Collected data entries

******************************

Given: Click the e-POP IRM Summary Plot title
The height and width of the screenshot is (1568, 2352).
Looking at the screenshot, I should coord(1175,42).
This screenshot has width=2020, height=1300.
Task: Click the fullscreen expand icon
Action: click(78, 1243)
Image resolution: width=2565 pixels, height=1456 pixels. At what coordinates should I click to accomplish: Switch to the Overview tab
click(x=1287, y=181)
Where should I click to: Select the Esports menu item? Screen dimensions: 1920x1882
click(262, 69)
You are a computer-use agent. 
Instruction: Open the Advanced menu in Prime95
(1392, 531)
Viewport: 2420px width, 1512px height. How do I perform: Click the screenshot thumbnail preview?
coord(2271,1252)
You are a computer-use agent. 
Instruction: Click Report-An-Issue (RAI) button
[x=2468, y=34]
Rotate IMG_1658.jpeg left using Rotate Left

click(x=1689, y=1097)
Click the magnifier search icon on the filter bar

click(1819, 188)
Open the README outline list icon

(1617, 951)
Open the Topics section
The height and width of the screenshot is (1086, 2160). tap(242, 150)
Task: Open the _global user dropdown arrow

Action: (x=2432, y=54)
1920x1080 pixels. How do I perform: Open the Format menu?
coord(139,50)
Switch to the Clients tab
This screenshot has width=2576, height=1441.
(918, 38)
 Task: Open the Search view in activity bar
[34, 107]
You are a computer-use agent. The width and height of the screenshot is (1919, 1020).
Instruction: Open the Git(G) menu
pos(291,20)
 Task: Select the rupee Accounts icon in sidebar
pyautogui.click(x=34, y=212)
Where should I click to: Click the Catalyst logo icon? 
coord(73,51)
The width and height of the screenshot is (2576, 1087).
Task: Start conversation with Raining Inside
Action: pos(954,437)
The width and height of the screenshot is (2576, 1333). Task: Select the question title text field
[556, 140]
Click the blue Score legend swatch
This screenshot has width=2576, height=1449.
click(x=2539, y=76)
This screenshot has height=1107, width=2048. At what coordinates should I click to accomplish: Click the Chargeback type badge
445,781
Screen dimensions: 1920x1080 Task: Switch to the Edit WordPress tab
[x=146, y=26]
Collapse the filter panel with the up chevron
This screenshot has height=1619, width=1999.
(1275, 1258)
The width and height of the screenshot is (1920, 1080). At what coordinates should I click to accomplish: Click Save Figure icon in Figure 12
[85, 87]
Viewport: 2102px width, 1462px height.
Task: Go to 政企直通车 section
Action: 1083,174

******************************

Description of the task: Reproduce every line above without error.

Your response:
Given: Click the e-POP IRM Summary Plot title
The height and width of the screenshot is (1568, 2352).
Looking at the screenshot, I should coord(1175,42).
This screenshot has width=2020, height=1300.
Task: Click the fullscreen expand icon
Action: click(78, 1243)
Image resolution: width=2565 pixels, height=1456 pixels. At what coordinates should I click to accomplish: Switch to the Overview tab
click(x=1287, y=181)
Where should I click to: Select the Esports menu item? Screen dimensions: 1920x1882
click(262, 69)
You are a computer-use agent. 
Instruction: Open the Advanced menu in Prime95
(1392, 531)
Viewport: 2420px width, 1512px height. How do I perform: Click the screenshot thumbnail preview?
coord(2271,1252)
You are a computer-use agent. 
Instruction: Click Report-An-Issue (RAI) button
[x=2468, y=34]
Rotate IMG_1658.jpeg left using Rotate Left

click(x=1689, y=1097)
Click the magnifier search icon on the filter bar

click(1819, 188)
Open the README outline list icon

(1617, 951)
Open the Topics section
The height and width of the screenshot is (1086, 2160). tap(242, 150)
Task: Open the _global user dropdown arrow

Action: (x=2432, y=54)
1920x1080 pixels. How do I perform: Open the Format menu?
coord(139,50)
Switch to the Clients tab
This screenshot has width=2576, height=1441.
(918, 38)
 Task: Open the Search view in activity bar
[34, 107]
You are a computer-use agent. The width and height of the screenshot is (1919, 1020).
Instruction: Open the Git(G) menu
pos(291,20)
 Task: Select the rupee Accounts icon in sidebar
pyautogui.click(x=34, y=212)
Where should I click to: Click the Catalyst logo icon? 
coord(73,51)
The width and height of the screenshot is (2576, 1087).
Task: Start conversation with Raining Inside
Action: pos(954,437)
The width and height of the screenshot is (2576, 1333). Task: Select the question title text field
[556, 140]
Click the blue Score legend swatch
This screenshot has width=2576, height=1449.
click(x=2539, y=76)
This screenshot has height=1107, width=2048. At what coordinates should I click to accomplish: Click the Chargeback type badge
445,781
Screen dimensions: 1920x1080 Task: Switch to the Edit WordPress tab
[x=146, y=26]
Collapse the filter panel with the up chevron
This screenshot has height=1619, width=1999.
(1275, 1258)
The width and height of the screenshot is (1920, 1080). At what coordinates should I click to accomplish: Click Save Figure icon in Figure 12
[85, 87]
Viewport: 2102px width, 1462px height.
Task: Go to 政企直通车 section
Action: 1083,174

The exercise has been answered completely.